Stephen sipped the sherry, feeling its reassuring tingle in his throat. This was the real fabric of life – the small, enigmatic questions in the not-quite-obscure restaurants, the heavy innuendoes, the cautious slanders.
‘I have done, at times,’ he replied slowly.
‘Read it, read it!’ Mulready urged. ‘It won’t do you any harm. You aren’t afraid of being convinced, are you?’
Stephen looked up at him.
‘I’ve never been afraid of that,’ he said.

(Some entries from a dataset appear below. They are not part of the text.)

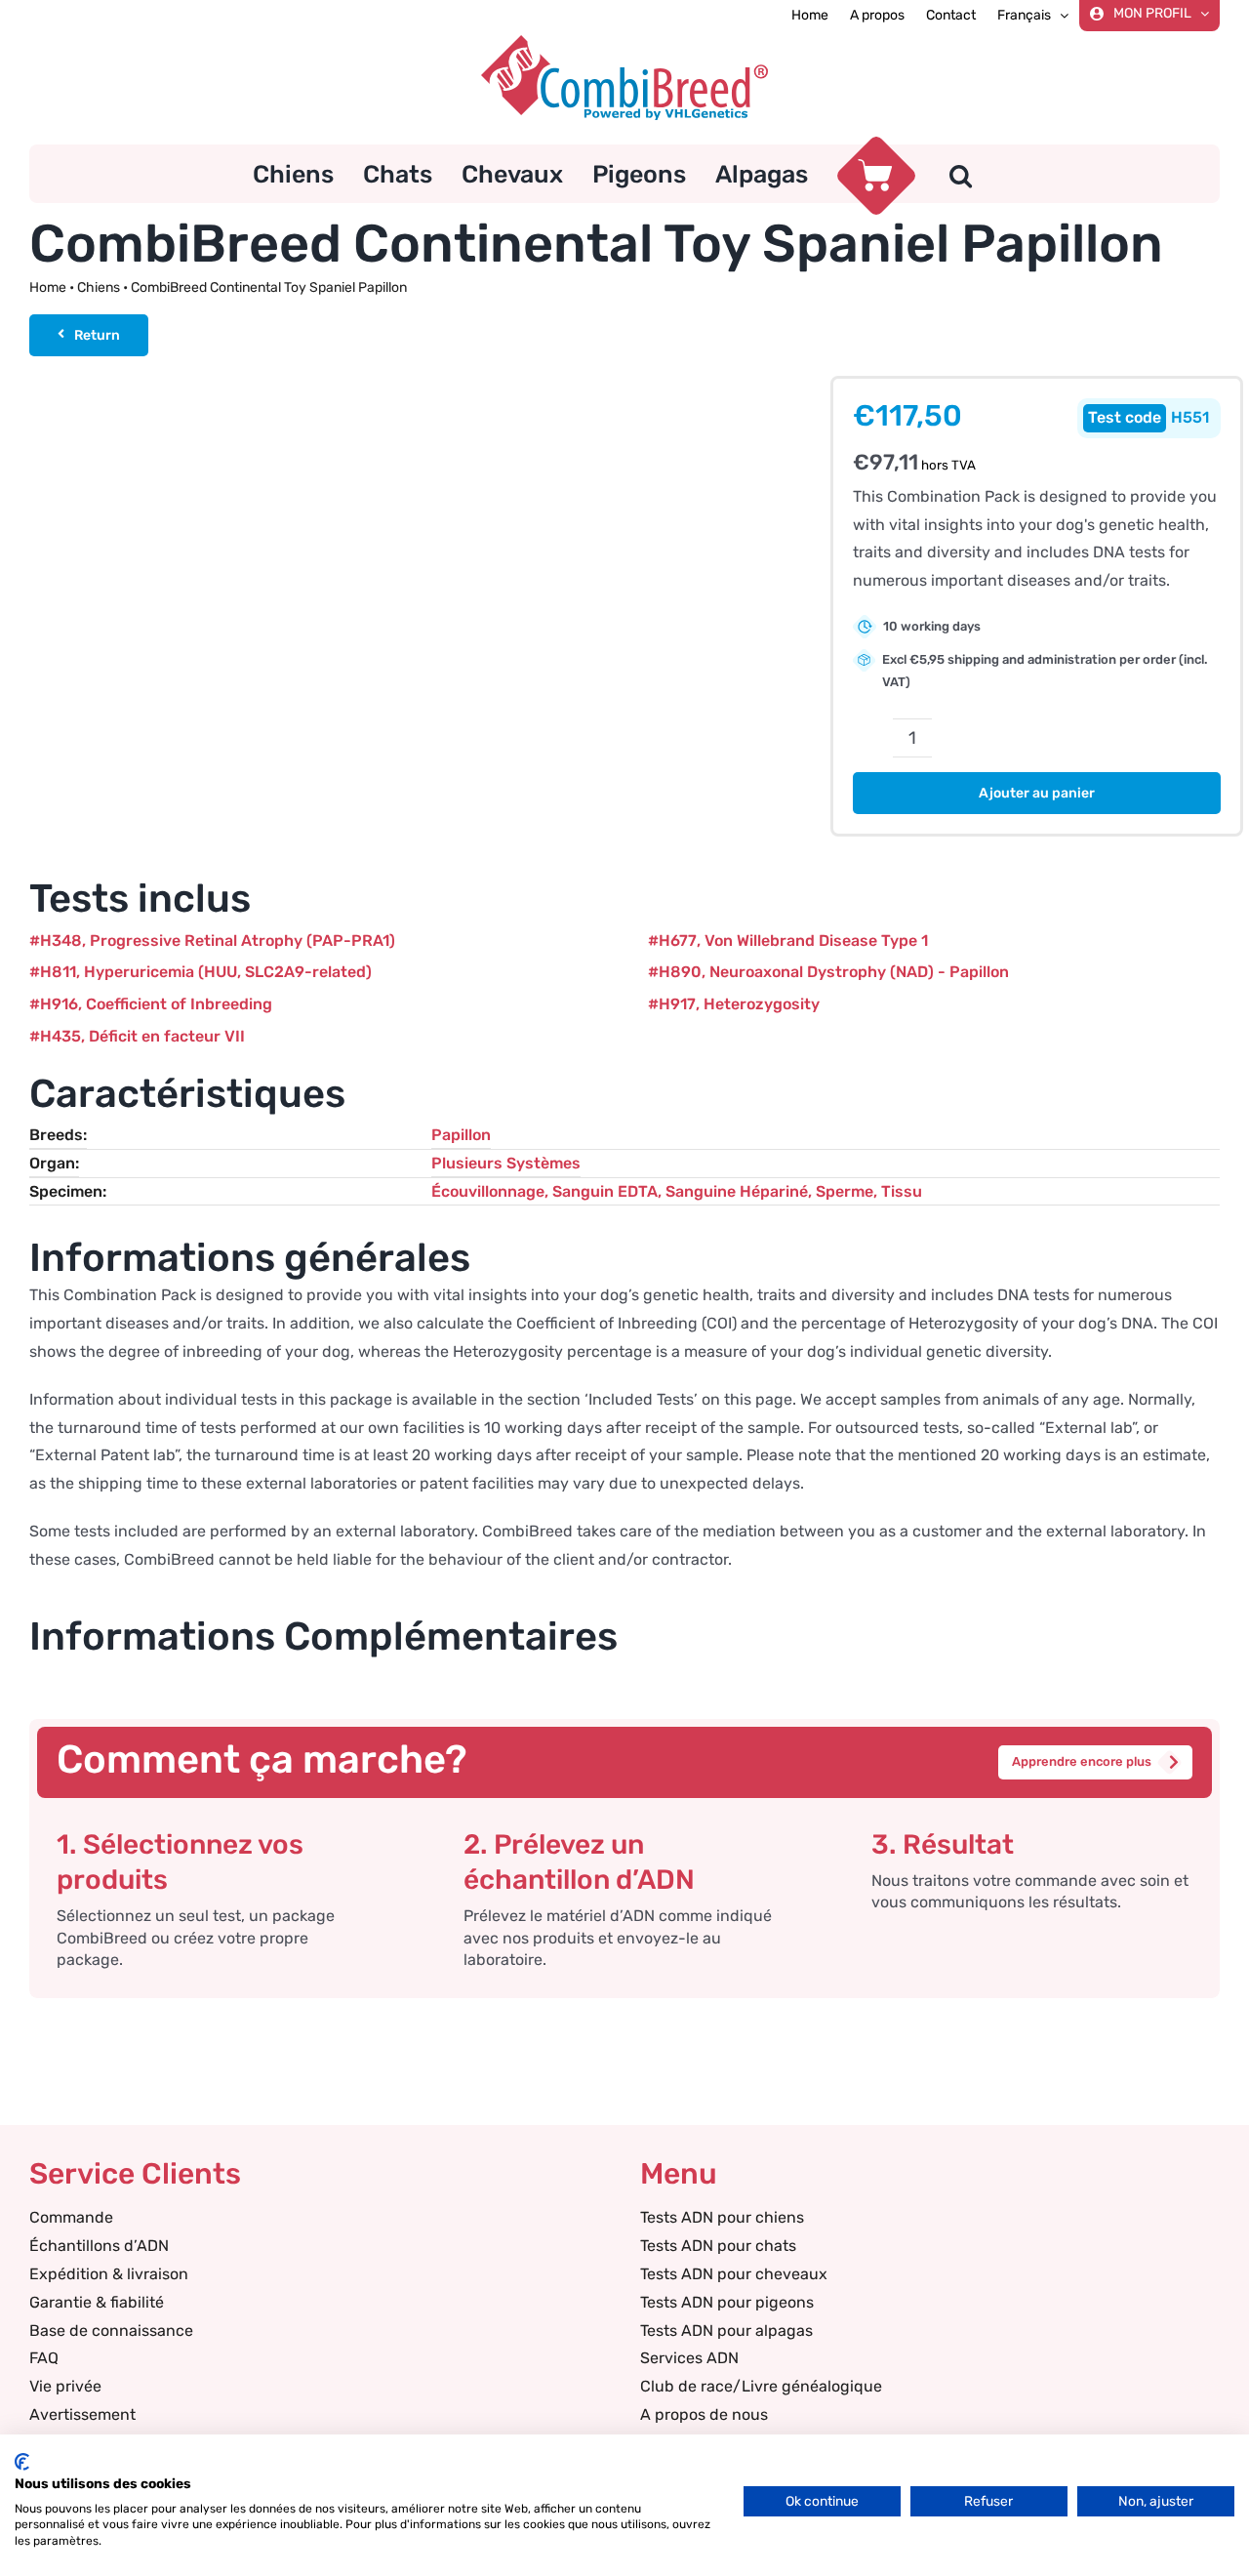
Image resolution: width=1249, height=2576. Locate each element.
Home (47, 287)
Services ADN (689, 2358)
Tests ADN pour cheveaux (733, 2274)
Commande (71, 2217)
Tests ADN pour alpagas (726, 2330)
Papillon (461, 1134)
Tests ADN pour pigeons (727, 2302)
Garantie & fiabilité (96, 2302)
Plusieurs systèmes (506, 1163)
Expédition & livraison (108, 2274)
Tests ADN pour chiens (722, 2217)
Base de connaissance (111, 2330)
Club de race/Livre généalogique (761, 2386)
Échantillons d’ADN (99, 2245)
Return (97, 335)
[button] (960, 173)
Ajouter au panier (1037, 793)
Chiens (98, 287)
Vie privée (65, 2386)
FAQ (44, 2358)
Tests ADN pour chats (718, 2245)
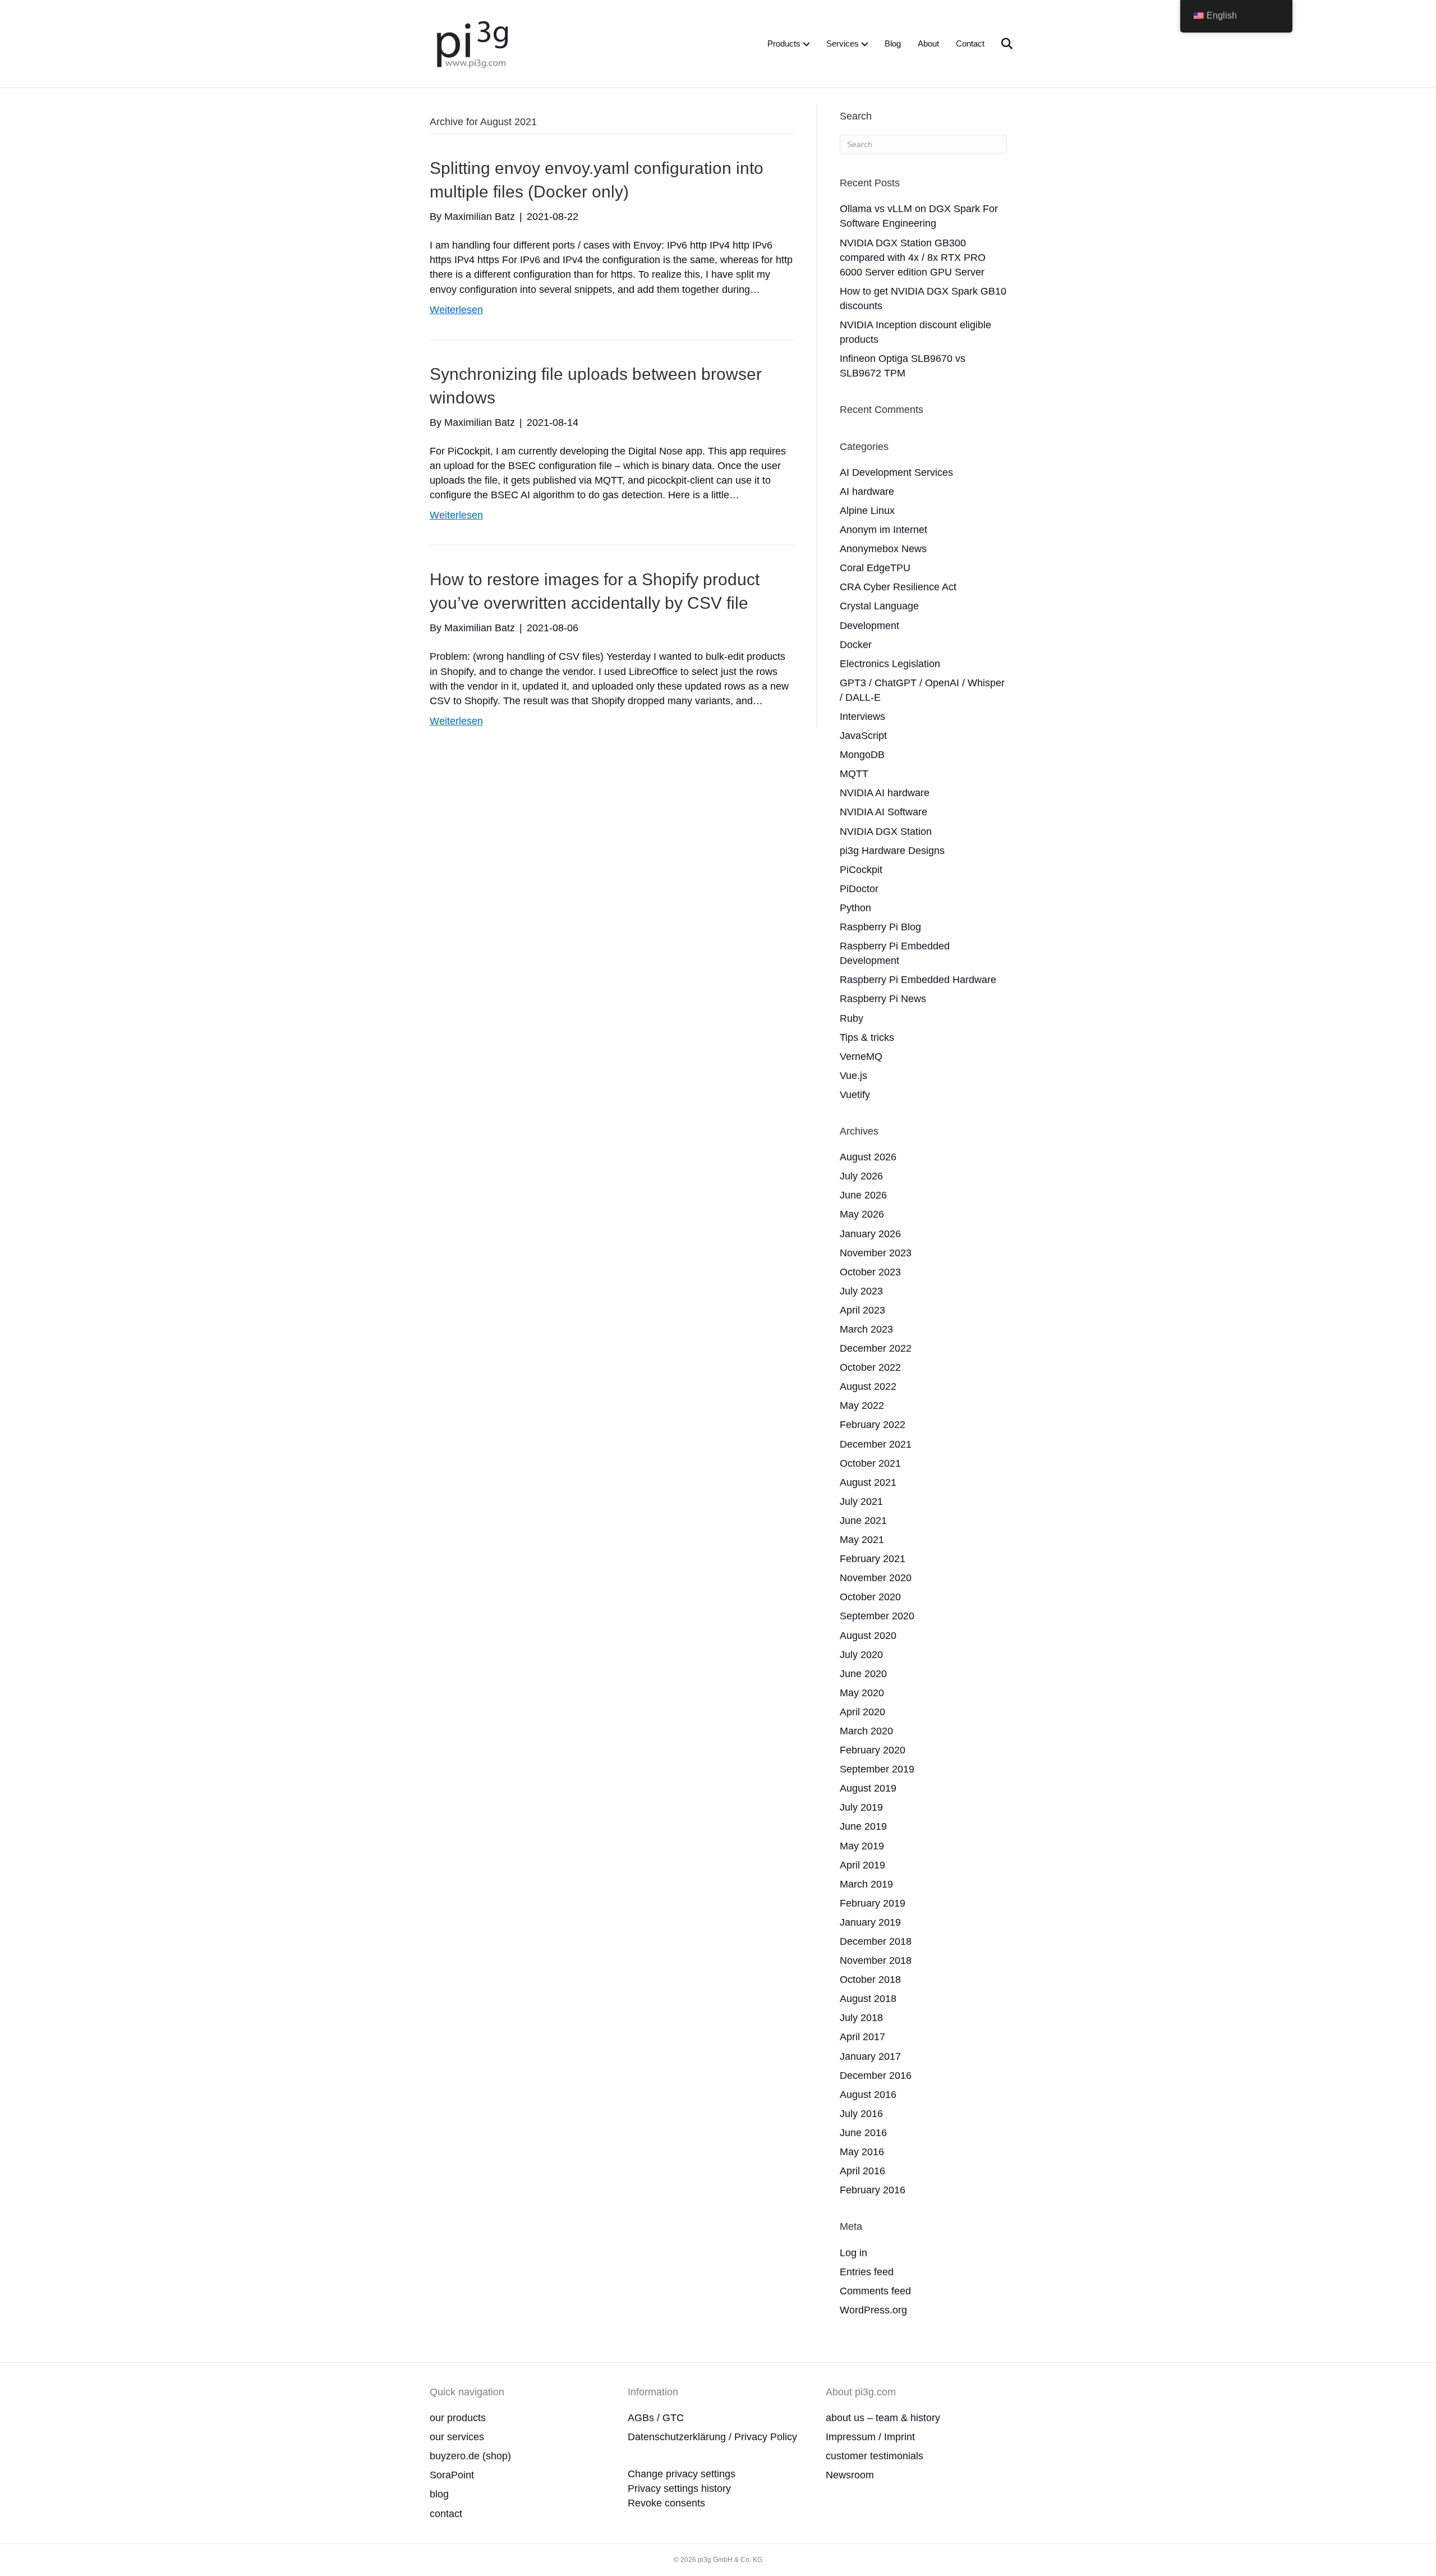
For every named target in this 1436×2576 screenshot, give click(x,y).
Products (783, 43)
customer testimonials (874, 2456)
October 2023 (870, 1272)
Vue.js (853, 1075)
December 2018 (876, 1941)
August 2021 (868, 1482)
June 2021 (863, 1520)
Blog (893, 43)
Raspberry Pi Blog (880, 927)
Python (855, 907)
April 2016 (862, 2170)
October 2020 (870, 1596)
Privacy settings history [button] (679, 2488)
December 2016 (876, 2075)
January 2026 (870, 1233)
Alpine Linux (867, 510)
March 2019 (866, 1884)
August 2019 (868, 1788)
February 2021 (872, 1558)
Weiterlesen (456, 309)
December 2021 (876, 1444)
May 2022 (862, 1405)
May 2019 (862, 1846)
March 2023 (866, 1329)
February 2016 (872, 2190)
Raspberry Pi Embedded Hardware (918, 979)
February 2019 (872, 1903)
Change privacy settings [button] (681, 2473)
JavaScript (863, 735)
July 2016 (861, 2113)
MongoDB (862, 754)
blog (439, 2494)
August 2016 (868, 2094)
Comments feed (875, 2291)
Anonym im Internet (883, 529)
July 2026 (861, 1176)
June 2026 (863, 1195)
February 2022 (872, 1424)
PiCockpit (861, 869)
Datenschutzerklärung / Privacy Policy (712, 2436)
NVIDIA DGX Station (886, 831)
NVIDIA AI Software (883, 812)
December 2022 (876, 1348)
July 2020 (861, 1654)
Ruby (851, 1018)
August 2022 (868, 1386)
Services (842, 43)
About (928, 43)
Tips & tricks (867, 1037)
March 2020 (866, 1731)
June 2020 (863, 1673)
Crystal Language (879, 606)
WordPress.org (873, 2310)
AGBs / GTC (656, 2417)
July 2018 (861, 2017)
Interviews (862, 716)
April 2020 (862, 1712)
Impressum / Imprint (870, 2436)
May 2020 (862, 1692)
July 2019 (861, 1807)
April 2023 (862, 1310)
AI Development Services (896, 472)
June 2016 (863, 2132)
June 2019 (863, 1826)
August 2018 (868, 1998)
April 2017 (862, 2036)
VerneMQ (861, 1056)
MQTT (854, 773)
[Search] (1000, 44)
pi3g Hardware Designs (892, 850)
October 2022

‘Do you know anything of palmistry, Mr Hallam?’ he went on. ‘If you do you will know – and in case you don’t I will tell you – that the lines of this hand reveal a man who could never betray a confidence or a contract.’
The hand rose, like a traffic policeman’s.
‘Wait!’ Mulready commanded. ‘I am not boasting. I have little of which to boast. I am one of the young hopes that could not succeed. It is all there, in my hand.’
He extended both hands, palms uppermost, across the table.
‘There,’ he said. ‘The tendency in my left; the achievement – the lack of it – in my right. Observe the line of talent in my left hand. See how it breaks and scatters. It was deep in my right in the past, but it’s gone now.’
The wide eyes flickered, grotesquely self-pitying.
‘I don’t begin to understand it, Mr Hallam,’ he said. ‘It was there in my left hand all along. I was bound to fail. None of my efforts could prevent it. There are few things more terrible than to fail in the struggle with words when one has once had the mastery of them.’